* **Your instructions**:
Your answer should be every line with the word "computer", copied from the data below.

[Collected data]
Start of Block
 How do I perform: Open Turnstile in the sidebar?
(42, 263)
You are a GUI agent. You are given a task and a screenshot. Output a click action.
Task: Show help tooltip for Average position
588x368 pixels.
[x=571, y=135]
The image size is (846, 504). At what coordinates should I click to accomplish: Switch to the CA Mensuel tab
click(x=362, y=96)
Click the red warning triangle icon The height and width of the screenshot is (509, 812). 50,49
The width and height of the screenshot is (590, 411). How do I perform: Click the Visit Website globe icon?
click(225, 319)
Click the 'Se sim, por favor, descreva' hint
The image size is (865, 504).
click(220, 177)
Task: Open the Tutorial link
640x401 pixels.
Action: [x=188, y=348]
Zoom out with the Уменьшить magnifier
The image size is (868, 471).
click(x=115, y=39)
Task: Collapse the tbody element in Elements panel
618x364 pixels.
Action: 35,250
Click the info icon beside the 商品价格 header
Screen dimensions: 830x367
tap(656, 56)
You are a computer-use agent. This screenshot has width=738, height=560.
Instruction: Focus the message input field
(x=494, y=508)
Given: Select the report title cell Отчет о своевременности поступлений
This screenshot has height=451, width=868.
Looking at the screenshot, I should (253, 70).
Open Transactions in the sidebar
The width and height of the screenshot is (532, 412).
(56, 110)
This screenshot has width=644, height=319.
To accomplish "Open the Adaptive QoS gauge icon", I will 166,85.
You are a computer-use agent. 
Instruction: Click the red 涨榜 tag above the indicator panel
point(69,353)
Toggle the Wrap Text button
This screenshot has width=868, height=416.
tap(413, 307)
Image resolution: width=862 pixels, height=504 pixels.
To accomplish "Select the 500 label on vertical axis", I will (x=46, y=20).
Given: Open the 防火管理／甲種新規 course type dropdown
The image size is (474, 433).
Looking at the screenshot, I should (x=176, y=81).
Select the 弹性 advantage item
End of Block
* **Answer to the problem**:
You are a computer-use agent. This screenshot has width=738, height=560.
You are a computer-use agent. 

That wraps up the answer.